I didn’t wait 7 hours today. But I did wait 2. For a show I wasn’t sure I wanted to see to begin with. But after the first hour, I wanted to see it a lot more than I had earlier. And by the second hour I just hoped I had enough time to eat before the show because I was staying until I got a ticket.

At 715 I got a ticket for an 8pm show so I had just enough time for a bowl of soup  (it’s freaking cold here right now) and back in time for the overture. From the minute that spotlight hits the gold angel with a trumpet at the top of the proscenium, people started laughing and didn’t quit until they walked out the door.

Book of Mormon concerns a group of young Mormon men who are sent out on missions. 2 in particular – Elder Price and Elder Cunningham – are sent to Uganda (or Ugahanda, as one calls it). Elder Price has a fresh scrubbed face and perfect Ken doll hair and he seems like the quintessential Mormon kid whereas Elder Cunningham is chubby with fuzzy hair and an oversharing manner, sort of like Chris Farley’s love child with Ethel Merman.
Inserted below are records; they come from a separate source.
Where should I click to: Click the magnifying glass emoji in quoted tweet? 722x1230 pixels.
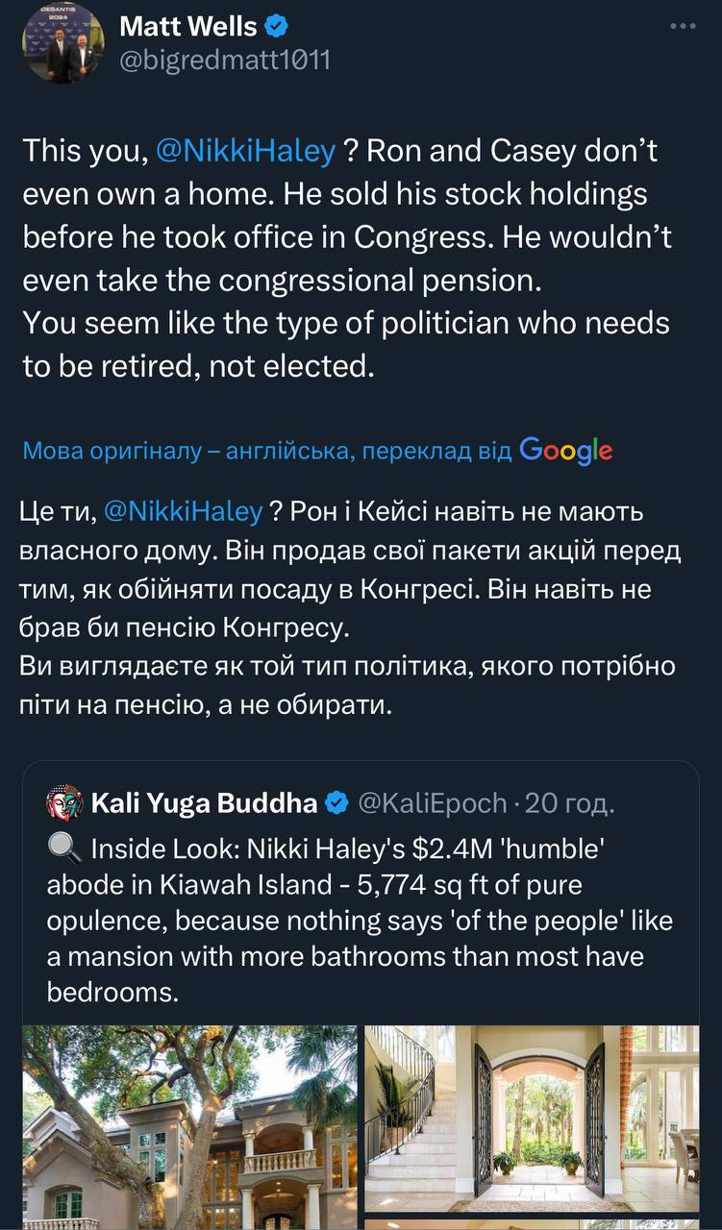[62, 849]
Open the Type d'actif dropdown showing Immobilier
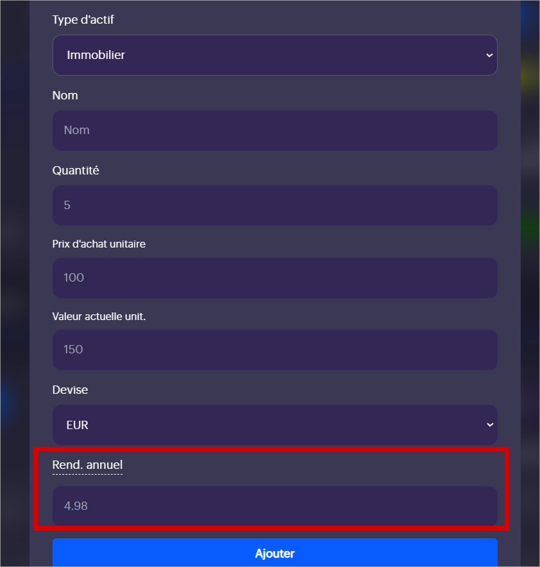540x567 pixels. tap(274, 55)
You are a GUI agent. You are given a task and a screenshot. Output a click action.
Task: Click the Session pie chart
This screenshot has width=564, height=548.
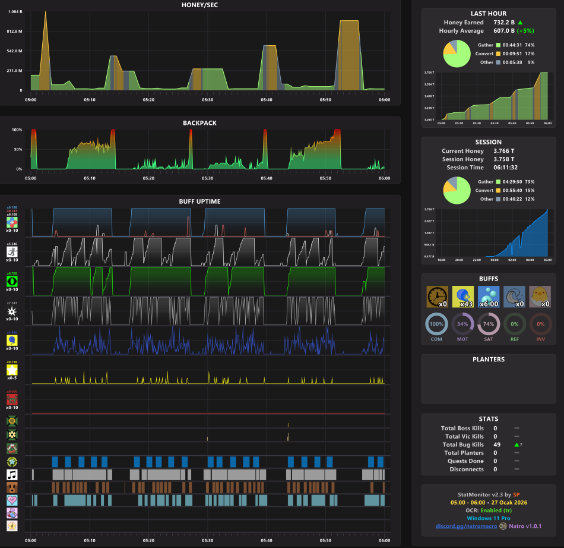coord(457,190)
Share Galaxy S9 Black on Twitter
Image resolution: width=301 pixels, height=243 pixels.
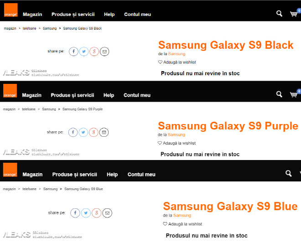(84, 52)
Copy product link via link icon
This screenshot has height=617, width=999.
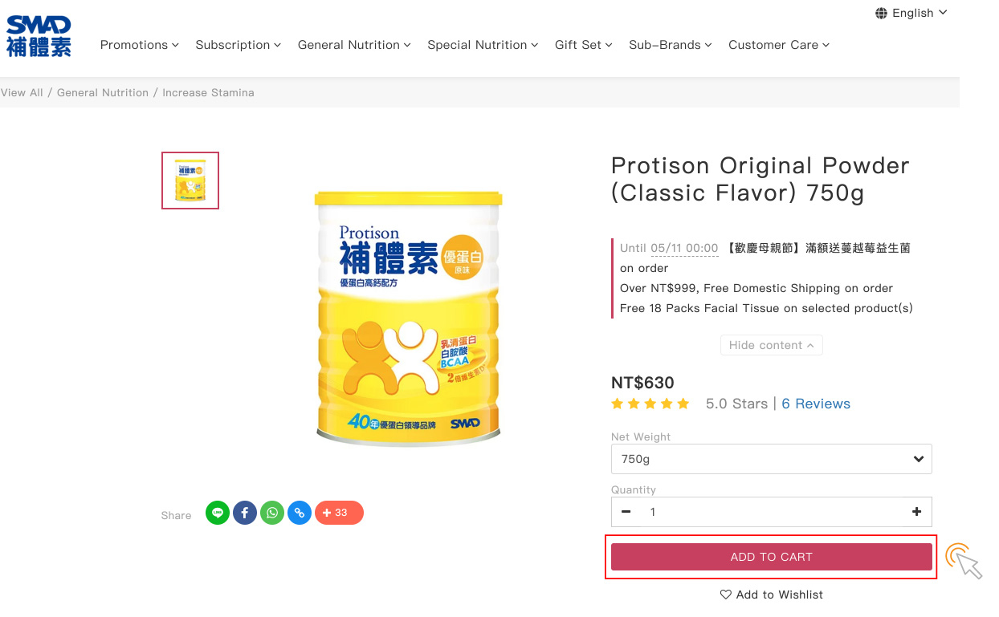pyautogui.click(x=300, y=513)
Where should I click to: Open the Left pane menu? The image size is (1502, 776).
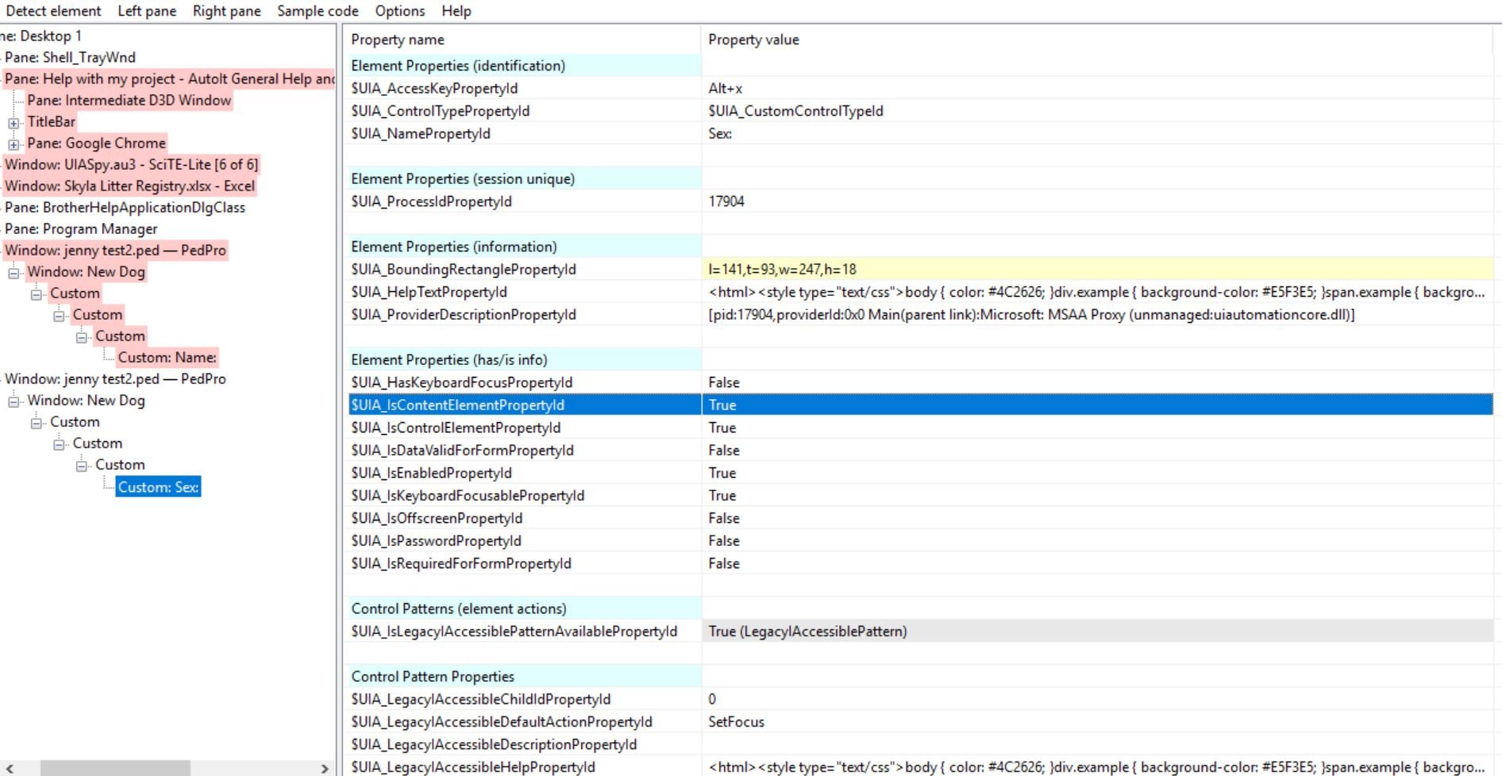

These two unprepared kids go to Africa armed only with the blue book of Mormon and their conviction that they’ll change the world (Price) or a lack of direction to do anything else (Cunningham) only to be met by a tribe riddled with AIDS and oppressed by a warlord obsessed with female circumcision. I would say that you can imagine the chaos that ensues but the scene of the Africans reenacting the Book of Mormon has to be seen to be believed.

Trey Parker and Matt Stone have huge hearts. They tease because they love. In this show they manage to question Mormon theology without questioning their good intentions and the result is hilarious. I don’t know how they managed to tackle religion vs. real world issues without turning it into a religion bashing show. That takes skill and I salute them. I also don’t know how the Mormon church feels about it and if they have tried to shut it down (like the Catholics did when the movie Dogma came out) or if they are choosing to ignore it and hope it goes away.

If they’ve chosen the latter course, I have some bad news: The show is awesome. It’s selling like gangbusters and it hasn’t even officially opened yet. It’s bringing in a whole new generation of kids to live theatre performances who enjoy the naughty, raunchy feel and the startling overuse of the word f*ck but in the midst they are getting a message of hope and redemption. If Disney collaborated with recovering crack ‘hos and decided to put on a show, they just might come up with Book of Mormon.

In other words, it’s f*cking brilliant, it’s better than Cats and I hope it runs for 100 years.

3 thoughts on “Just the right amount of wrong

  1. Great tags! I looked this up after your post yesterday, but couldn’t get a good feel for the show- thanks for the “review.” (And maybe you should become a theater reviewer- it’s writing and theater- two loves.)

  2. i love that book of mormon is appealing to a different generation. i’m always pleased when art makes the masses get all up in arms. proves that it still has a bite. your description of the lottery reminds me of the nights we threw our names in for wicked…and didn’t get them. remember?